If asked to name the hardest thing in the universe some might suggest that
subject they failed in second year or making a Flat Earther acknowledge
reality
<https://www.iflscience.com/how-to-talk-to-a-conspiracy-theorist-65766>.
Specifying that we mean the hardest substance would probably lead to most
people saying diamonds, but as with so many questions
<https://www.iflscience.com/what-is-the-heaviest-object-in-the-universe-68995>
 in this series
<https://www.iflscience.com/what-is-the-fastest-solid-object-we-know-68537>,
the answer isn’t quite as straightforward as your memory banks may tell
you.

For centuries, diamonds were the epitome, and indeed the definition of a
hard material. Now, it’s arguable they have been surpassed, but the story
is not simple.

In 1812 Friedrich Mohs wanted to create a scale of the hardness of
substances. Mohs lacked a way of measuring the extent to which substances
deform under pressure, so he used talc as his starting point, defining it
at one. He set diamonds, the hardest mineral he knew, at 10, leaving
everything else to be intermediary between the two.

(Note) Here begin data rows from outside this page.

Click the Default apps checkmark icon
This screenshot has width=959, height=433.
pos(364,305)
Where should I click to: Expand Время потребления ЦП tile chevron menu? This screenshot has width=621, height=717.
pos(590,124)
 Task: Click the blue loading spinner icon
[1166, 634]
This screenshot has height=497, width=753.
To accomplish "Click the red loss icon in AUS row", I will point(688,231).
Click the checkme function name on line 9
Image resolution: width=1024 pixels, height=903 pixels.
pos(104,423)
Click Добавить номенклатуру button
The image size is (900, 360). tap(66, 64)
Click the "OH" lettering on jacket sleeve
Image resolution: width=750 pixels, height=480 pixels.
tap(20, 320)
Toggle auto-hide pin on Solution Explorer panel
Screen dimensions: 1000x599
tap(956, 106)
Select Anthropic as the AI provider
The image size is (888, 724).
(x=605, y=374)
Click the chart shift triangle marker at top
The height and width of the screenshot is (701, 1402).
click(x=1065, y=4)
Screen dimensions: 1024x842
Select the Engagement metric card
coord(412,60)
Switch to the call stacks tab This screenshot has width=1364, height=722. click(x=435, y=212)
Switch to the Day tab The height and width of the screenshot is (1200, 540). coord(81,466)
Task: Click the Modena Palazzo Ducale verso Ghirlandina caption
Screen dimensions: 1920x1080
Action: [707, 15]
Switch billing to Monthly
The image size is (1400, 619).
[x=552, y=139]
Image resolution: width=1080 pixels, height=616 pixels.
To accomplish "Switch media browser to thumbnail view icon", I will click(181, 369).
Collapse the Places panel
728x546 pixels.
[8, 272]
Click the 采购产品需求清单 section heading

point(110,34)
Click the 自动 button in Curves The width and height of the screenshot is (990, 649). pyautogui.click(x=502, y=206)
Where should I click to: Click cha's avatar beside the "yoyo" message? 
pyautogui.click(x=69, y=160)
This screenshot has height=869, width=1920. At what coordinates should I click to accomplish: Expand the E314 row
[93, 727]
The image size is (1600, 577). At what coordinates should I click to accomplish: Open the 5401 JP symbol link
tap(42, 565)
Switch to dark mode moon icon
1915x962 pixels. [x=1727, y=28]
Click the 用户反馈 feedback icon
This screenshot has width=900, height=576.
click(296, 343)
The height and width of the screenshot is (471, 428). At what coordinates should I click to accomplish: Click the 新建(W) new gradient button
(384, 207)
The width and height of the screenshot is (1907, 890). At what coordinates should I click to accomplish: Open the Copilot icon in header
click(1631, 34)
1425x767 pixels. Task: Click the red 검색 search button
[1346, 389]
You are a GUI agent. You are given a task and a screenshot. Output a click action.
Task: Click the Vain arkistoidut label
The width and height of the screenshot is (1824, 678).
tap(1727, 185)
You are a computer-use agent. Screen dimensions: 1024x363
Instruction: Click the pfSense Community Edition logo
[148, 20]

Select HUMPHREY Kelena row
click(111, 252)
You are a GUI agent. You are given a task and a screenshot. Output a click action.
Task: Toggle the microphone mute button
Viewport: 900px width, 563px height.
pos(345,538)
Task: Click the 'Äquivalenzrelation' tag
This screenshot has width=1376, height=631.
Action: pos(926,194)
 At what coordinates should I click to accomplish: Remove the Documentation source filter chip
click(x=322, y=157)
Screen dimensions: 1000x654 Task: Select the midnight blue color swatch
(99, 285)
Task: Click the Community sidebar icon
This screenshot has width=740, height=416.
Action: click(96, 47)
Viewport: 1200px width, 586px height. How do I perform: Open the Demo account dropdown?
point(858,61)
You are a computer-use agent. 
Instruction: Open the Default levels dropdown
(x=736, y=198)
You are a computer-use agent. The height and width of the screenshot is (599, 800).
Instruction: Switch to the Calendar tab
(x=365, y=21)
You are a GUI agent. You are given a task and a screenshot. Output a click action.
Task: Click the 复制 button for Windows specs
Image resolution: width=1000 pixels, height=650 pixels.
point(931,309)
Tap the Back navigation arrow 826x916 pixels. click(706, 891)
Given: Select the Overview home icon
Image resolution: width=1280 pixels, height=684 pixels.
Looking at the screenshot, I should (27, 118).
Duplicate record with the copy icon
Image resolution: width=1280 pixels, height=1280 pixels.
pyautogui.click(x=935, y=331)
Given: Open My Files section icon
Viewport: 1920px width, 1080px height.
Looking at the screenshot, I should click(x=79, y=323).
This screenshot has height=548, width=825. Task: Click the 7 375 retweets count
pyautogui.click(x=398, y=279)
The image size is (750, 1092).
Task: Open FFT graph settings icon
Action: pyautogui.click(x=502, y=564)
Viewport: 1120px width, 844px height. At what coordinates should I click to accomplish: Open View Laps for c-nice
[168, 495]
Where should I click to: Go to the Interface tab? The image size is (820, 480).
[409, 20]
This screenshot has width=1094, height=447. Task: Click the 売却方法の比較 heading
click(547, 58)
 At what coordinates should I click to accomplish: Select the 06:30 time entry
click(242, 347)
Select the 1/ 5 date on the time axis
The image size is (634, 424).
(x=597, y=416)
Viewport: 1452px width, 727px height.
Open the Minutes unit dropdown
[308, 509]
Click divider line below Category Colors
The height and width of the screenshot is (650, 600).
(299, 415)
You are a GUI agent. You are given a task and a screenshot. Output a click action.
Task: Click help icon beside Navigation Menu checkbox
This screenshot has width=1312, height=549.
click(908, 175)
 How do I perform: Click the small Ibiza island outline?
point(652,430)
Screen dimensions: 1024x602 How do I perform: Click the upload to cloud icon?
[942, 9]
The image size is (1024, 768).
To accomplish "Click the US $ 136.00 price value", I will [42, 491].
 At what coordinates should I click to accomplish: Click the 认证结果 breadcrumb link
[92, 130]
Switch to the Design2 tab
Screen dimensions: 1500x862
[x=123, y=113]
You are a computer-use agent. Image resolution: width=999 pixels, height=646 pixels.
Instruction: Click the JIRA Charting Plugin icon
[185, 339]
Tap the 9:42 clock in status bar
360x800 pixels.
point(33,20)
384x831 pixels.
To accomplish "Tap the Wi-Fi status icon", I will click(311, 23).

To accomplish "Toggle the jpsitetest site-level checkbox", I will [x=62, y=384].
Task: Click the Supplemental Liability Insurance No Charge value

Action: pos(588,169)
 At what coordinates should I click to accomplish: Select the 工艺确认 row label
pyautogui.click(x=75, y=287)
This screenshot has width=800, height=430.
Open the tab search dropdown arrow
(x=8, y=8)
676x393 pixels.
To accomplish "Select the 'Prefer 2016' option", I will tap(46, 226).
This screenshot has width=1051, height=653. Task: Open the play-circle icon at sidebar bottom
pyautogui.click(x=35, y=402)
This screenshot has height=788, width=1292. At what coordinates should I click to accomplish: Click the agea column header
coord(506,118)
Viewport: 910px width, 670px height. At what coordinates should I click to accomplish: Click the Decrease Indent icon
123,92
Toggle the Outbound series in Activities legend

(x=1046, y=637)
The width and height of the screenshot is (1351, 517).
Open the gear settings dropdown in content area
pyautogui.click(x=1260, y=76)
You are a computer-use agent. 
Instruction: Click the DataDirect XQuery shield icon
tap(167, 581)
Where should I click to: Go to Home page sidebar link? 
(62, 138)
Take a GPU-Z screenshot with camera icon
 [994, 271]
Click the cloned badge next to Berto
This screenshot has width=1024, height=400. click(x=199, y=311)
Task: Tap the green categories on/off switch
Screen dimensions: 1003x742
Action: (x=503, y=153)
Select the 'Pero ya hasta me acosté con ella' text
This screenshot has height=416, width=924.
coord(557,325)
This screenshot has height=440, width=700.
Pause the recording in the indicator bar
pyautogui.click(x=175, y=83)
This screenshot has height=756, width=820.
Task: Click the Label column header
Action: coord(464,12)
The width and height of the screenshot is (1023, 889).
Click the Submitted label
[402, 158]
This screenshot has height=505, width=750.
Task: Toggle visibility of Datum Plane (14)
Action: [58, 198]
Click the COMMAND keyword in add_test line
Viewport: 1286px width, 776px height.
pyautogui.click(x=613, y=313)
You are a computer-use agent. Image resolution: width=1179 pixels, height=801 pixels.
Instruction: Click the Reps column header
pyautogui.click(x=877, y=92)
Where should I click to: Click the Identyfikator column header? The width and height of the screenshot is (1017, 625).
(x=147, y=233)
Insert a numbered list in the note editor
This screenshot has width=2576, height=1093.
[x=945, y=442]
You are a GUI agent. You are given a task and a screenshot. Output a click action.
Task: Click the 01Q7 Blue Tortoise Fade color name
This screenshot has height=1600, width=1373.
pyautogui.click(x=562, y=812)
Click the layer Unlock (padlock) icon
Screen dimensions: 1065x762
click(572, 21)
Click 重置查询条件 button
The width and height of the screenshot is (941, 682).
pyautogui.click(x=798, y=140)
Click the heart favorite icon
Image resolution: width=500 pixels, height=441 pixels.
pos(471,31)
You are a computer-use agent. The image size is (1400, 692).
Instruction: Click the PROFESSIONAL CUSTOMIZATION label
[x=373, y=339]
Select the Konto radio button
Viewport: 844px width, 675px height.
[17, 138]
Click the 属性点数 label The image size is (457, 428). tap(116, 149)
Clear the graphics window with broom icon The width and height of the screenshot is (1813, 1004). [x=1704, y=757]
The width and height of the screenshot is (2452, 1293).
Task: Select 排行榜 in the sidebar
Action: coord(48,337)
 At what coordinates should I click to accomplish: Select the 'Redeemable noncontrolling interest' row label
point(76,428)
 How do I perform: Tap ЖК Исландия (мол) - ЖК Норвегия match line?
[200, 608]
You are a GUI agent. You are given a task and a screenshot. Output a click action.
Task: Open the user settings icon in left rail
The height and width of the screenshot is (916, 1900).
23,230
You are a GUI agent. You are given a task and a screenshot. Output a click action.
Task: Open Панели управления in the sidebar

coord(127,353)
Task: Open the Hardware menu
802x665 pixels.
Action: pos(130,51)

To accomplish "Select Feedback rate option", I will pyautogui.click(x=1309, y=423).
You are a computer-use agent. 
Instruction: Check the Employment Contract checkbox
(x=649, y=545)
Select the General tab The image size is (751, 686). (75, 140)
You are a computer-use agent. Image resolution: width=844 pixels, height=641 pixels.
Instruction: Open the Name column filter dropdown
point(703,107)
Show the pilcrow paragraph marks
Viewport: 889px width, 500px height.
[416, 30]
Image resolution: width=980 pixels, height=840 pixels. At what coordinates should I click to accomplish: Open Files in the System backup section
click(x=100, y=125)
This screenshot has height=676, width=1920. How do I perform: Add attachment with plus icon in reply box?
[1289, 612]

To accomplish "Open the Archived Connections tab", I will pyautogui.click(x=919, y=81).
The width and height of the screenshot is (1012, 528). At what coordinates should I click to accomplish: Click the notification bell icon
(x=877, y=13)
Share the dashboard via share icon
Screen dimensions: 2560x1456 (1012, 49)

Hardness was assessed
based on the capacity of one material to create a visible scratch on the
other, such as the famous (but unreliable) testing if a claimed gemstone
<https://www.iflscience.com/if-you-find-a-precious-gemstone-can-you-keep-it-67541>
is
real by seeing if it could scratch glass.

Moh’s scale has its problems, including the fact that the values he
assigned to intermediary substances were not linear. Nevertheless, it is
still in use today for some purposes. Field geologists find it useful in
identifying unknown rocks without access to testing equipment.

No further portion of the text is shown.